*Problem to solve*: Within the data below, find the string "computer" and return each line where it occurs.

*Source material*:
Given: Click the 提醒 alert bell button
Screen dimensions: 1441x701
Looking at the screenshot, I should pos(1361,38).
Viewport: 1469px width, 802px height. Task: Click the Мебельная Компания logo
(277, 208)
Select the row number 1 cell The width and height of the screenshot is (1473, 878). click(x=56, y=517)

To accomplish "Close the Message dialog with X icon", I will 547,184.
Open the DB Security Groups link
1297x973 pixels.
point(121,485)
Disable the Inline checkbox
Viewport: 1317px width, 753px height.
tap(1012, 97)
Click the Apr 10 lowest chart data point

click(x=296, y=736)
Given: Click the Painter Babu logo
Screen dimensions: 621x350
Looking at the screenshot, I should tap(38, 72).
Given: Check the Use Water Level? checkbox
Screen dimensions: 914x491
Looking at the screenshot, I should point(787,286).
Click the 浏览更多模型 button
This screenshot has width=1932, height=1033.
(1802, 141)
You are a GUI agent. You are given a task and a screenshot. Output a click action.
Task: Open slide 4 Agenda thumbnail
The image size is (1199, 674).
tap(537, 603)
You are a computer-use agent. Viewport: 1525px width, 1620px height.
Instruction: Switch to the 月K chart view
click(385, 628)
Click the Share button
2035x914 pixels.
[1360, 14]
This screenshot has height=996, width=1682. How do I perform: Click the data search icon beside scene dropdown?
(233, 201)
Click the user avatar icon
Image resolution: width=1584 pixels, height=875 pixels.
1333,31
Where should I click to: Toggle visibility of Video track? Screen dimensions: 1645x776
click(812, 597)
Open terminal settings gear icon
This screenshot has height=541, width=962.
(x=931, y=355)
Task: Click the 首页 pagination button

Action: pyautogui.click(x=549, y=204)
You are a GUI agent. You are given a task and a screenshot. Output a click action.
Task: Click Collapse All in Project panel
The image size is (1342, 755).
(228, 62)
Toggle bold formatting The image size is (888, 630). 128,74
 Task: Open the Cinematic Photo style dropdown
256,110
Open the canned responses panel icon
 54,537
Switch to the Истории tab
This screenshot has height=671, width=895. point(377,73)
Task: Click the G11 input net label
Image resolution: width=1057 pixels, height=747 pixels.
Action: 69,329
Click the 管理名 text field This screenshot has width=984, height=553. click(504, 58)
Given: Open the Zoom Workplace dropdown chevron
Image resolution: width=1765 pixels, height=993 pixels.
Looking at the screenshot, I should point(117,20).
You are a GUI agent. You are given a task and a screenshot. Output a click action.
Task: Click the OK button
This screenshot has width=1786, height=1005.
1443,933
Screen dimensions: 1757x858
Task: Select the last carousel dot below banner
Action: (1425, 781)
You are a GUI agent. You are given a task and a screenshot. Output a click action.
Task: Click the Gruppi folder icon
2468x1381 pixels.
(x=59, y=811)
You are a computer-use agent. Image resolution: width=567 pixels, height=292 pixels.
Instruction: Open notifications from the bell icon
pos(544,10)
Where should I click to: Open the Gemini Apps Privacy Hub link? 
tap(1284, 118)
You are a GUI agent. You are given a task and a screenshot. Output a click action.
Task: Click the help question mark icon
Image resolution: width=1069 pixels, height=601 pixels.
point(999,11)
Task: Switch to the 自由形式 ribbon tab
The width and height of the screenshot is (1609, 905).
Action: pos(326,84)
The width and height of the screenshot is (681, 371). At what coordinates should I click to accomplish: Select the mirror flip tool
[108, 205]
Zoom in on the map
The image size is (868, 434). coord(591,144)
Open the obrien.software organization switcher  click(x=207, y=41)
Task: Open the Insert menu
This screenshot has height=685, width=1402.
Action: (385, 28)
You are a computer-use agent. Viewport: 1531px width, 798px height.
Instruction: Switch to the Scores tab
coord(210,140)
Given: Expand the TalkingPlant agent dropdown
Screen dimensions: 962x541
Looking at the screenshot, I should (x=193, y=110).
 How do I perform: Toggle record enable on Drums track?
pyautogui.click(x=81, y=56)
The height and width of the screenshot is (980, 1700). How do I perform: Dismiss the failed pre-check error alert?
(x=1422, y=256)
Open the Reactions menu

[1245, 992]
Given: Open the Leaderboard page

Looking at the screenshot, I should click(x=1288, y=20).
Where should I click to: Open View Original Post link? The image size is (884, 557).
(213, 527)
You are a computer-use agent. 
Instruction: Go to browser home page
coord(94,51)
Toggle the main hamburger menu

*Response for this exercise*:
You are a computer-use agent. Viewport: 1525px width, 1620px height.
You are a computer-use agent. Image resolution: width=567 pixels, height=292 pixels.
You are a computer-use agent. Viewport: 1531px width, 798px height.
You are a computer-use agent. 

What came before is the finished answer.